How to finetune a model for sequence classification tasks using the dataset like stanfordnlp/imdb from huggingface? #1124

Open JonasQN opened 4 days ago

JonasQN commented 4 days ago

Right now, all the tutorials are focusing on finetuning the model with chat datasets; how do I prepare a sequence classification dataset for finetuning?

ebsmothers commented 2 days ago

Hi @JonasQN this is a good question. I think sequence classification would need some minor changes to our dataset abstractions -- I assume you'd need to feed in labels from your dataset in that case (instead of just using shifted tokens as we currently do). Also you'd need to append a head to the model that will project to some fixed number of classes. Is that the right understanding of what you're trying to do?
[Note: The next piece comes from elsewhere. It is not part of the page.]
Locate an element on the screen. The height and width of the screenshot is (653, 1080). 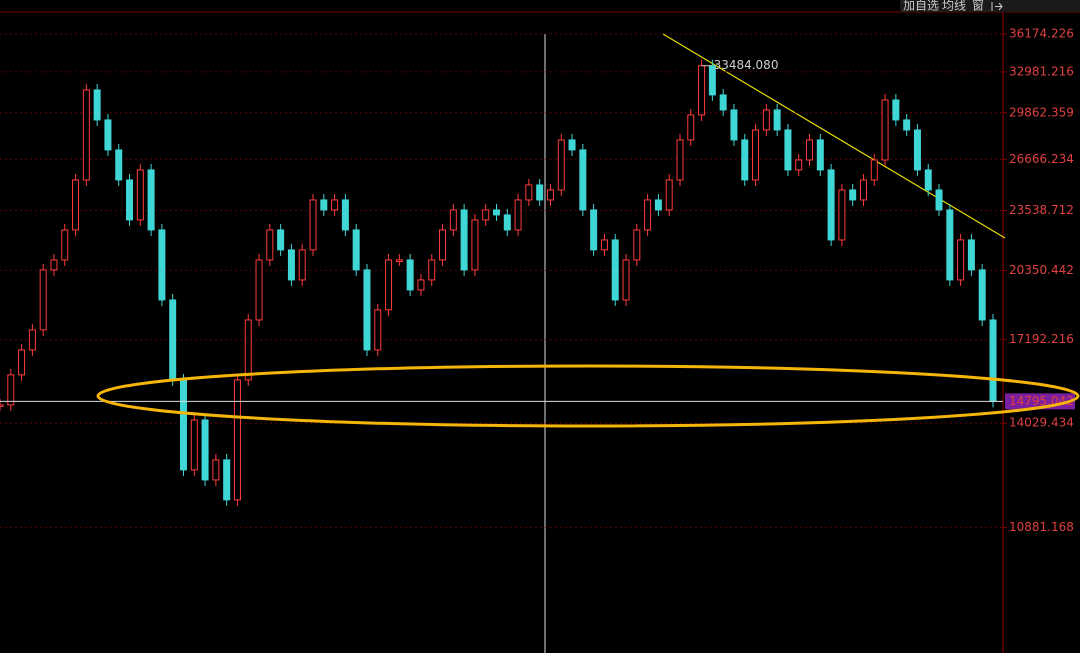
y-tick-label: 29862.359 is located at coordinates (1042, 112).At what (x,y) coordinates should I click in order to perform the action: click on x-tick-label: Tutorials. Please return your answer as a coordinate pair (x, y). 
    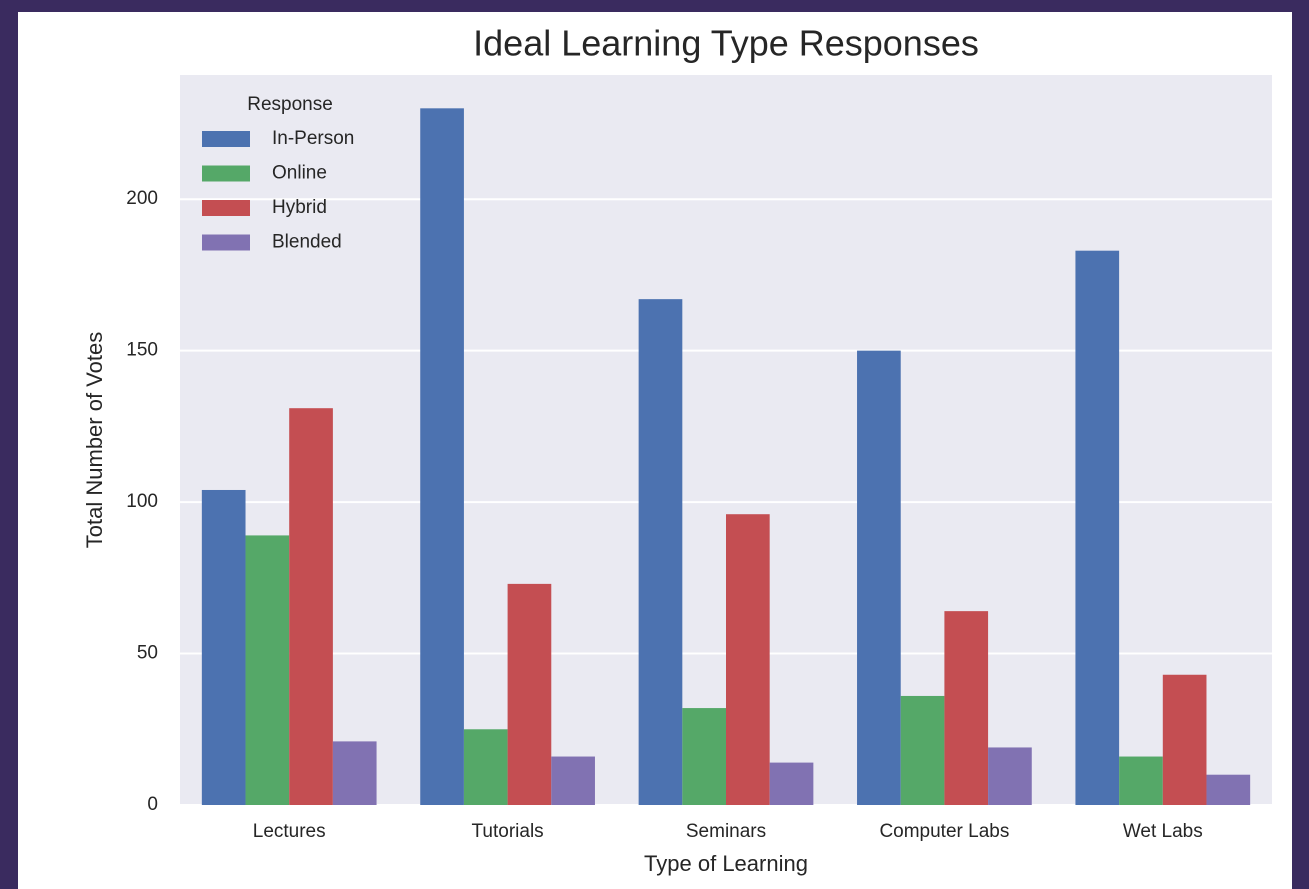
    Looking at the image, I should click on (508, 832).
If so I think something like our text_completion_dataset could be a good starting point, but we would need to change the labels here to whatever is in your dataset (depending on the format). And you would need to make sure to use a model with a classification head (we have something like this for Mistral you can use as an example here). Finally you would probably want to change this line in the training recipe which shifts the labels (because it assumes we are doing next-token prediction). Also cc @RdoubleA here who may have more informed things to say than I do.

(Btw as you rightly point out we don't really have any tutorials or docs on how to do this. I think as we provide better support for this type of task we can also improve our documentation on how to setup your dataset for it.)